Снаружи, за щелястыми стенами, было темно, как в ухе. Полный враждебности воздух неуклюже ворочался. Он представил себе, как черные крадутся к хижине, ставя ступни неслышно, словно ящерицы. В этот самый миг они могут смотреть на них сквозь щели в стенах. Шум становился все громче, такие звуки издает наступающая армия.
Слова, которые они могли бы произнести, но не произносили, сновали между ними, словно какие-то существа.
Вошли Нед и Дэн – звуки их разбудили. Нед подошел поближе к лампе, будто свет мог его защитить. «Они идут за нами, мистер Торнхилл», – сказал он.
«Слышал, как они смеются, – добавил Дэн. – Видать, торопятся».
И правда: до них доносился смех. Торнхилл похолодел, представив, как они, с деловитостью мясников, готовят свои копья, острые, способные мгновенно убить белого человека.
Нед явно запаниковал. «Они свои копья навострили, кишки нам выпустят, да? – вступил проснувшийся Братец, голос его дрожал от ужаса. – Па, не дай им проткнуть меня копьем!» Он услышал, как захныкал Джонни, разбудивший Мэри. Сэл прошла в угол, где спали маленькие, и обняла их.
«Если б они хотели нас заколоть, они бы это уже десять раз сделали, – сказал Торнхилл, и подумал, что это не лучший аргумент. – Нет никакого повода беспокоиться». Однако его слова вряд ли кого убедили.
В разговор вступил Уилли: «Если им это спустить с рук, мы никогда от них не избавимся, Па.

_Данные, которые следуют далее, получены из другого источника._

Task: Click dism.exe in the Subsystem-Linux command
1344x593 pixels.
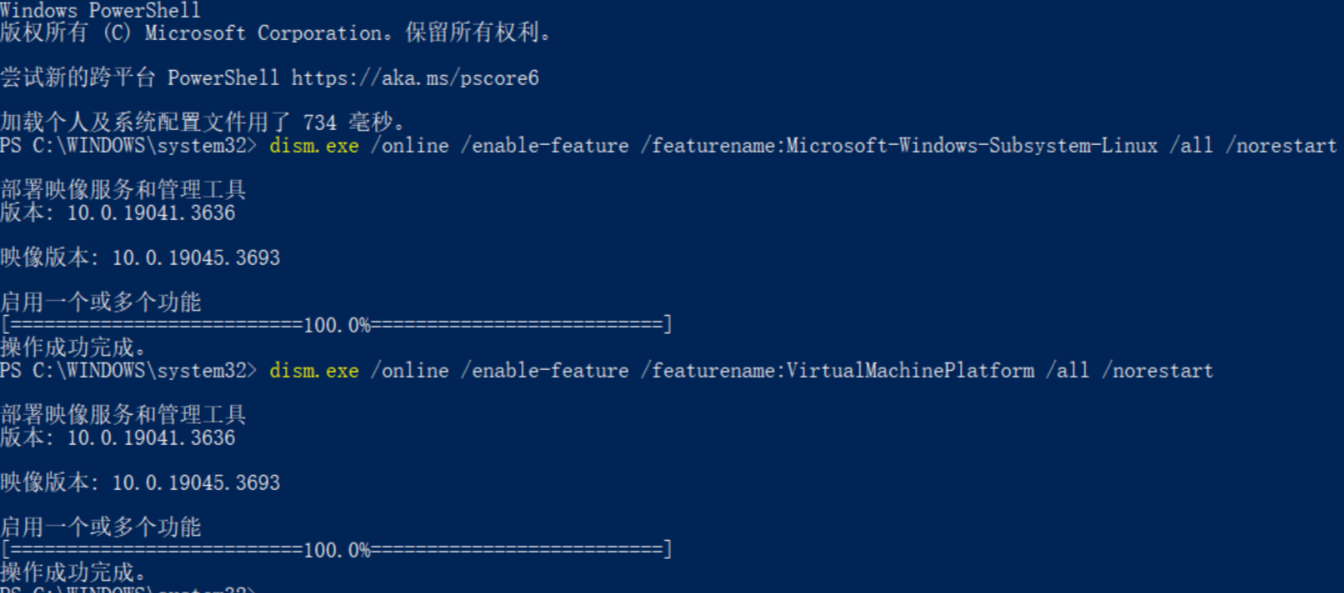Action: tap(314, 145)
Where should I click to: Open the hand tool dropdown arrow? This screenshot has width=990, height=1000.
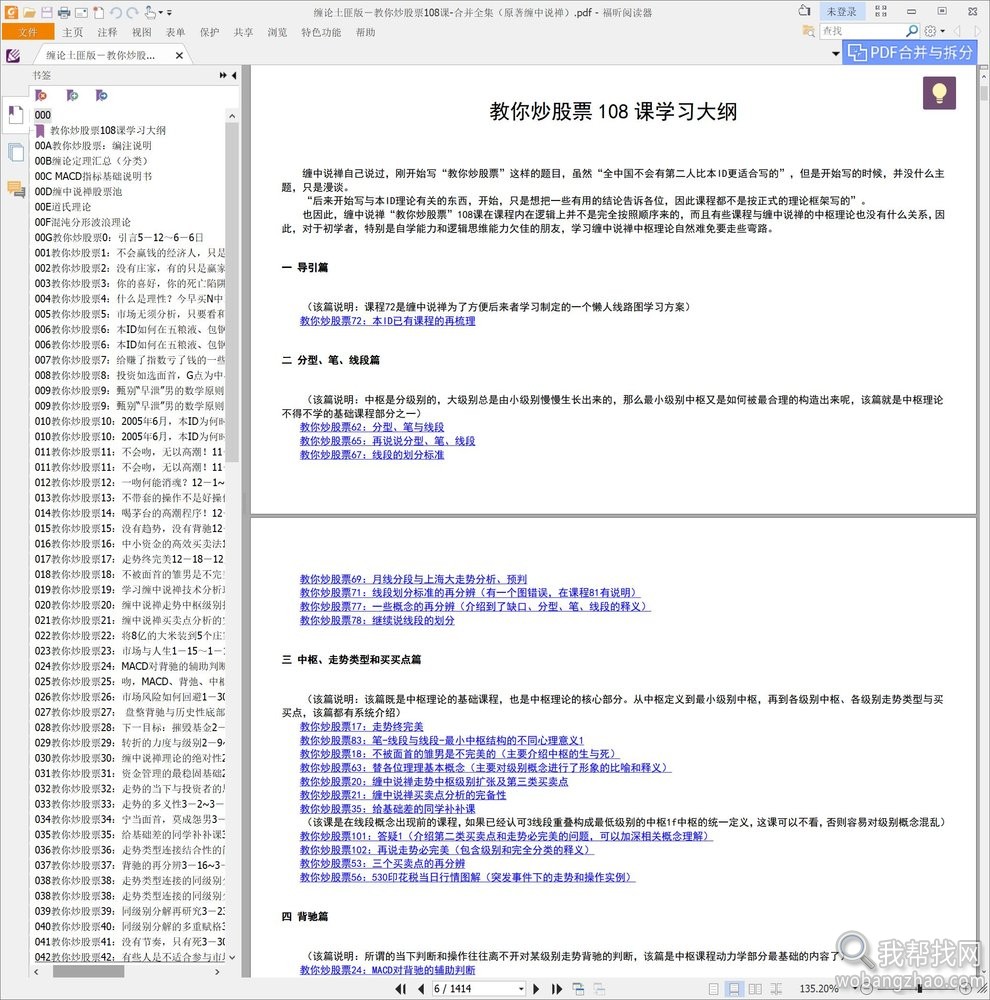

Лучше раз и навсегда показать им». Торнхиллу эти слова показались отголоском чужих слов, принадлежавших то ли Барыге, то ли Головастому Биртлзу.
Он словно заново увидел своего мальчика: упрямый переросток с длинной худой шеей, лопоухий, с решительно сжатыми губами. Он стоял, требовательно сощурившись, и чесал босой ногой другую ногу. «Возьми ружье, Па, почему ты не берешь ружье?»
Но тут вскочил Дик и решительно посмотрел на брата. «Не надо хвататься за ружье, Уилли, – сказал он. – Они просто собрались вместе, как Па и говорит». Уилли потряс его за плечи. «Чушь! – крикнул он. – Чертова чушь, вот что это такое! Надо взять это чертово ружье!»